**What you are asked to do:**
Each line of the material that includes the string "will" counts once; report the total and nothing further.

**Extracted data:**
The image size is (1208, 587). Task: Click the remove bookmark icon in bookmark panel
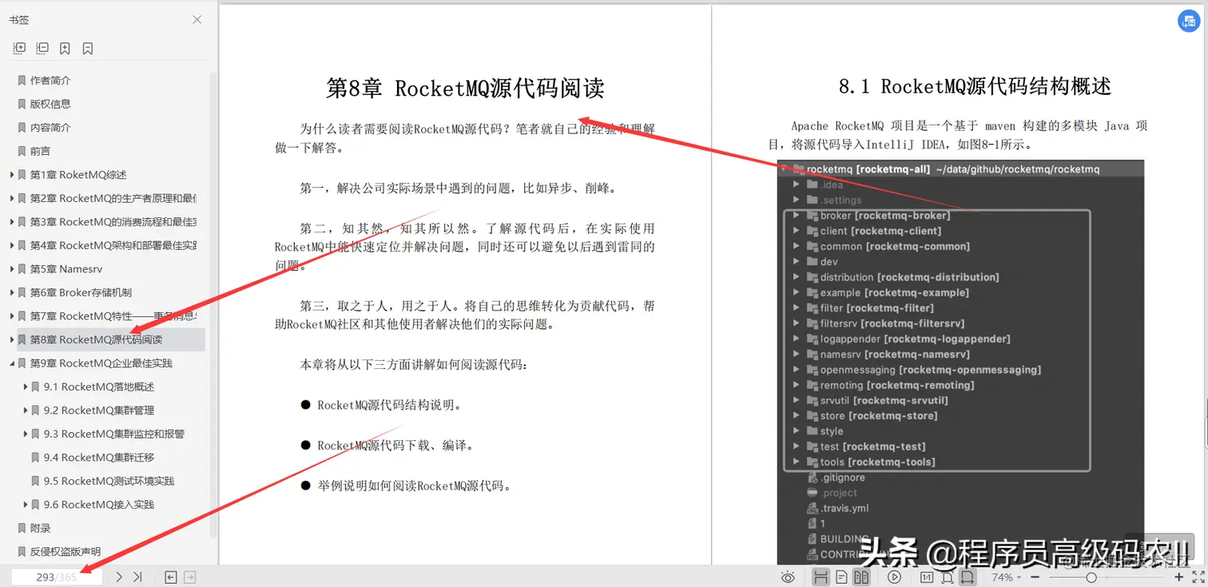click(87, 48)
==
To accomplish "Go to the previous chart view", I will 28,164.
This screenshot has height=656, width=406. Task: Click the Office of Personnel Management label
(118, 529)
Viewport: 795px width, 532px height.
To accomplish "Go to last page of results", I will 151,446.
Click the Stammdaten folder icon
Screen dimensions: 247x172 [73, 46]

**Output for this exercise:**
2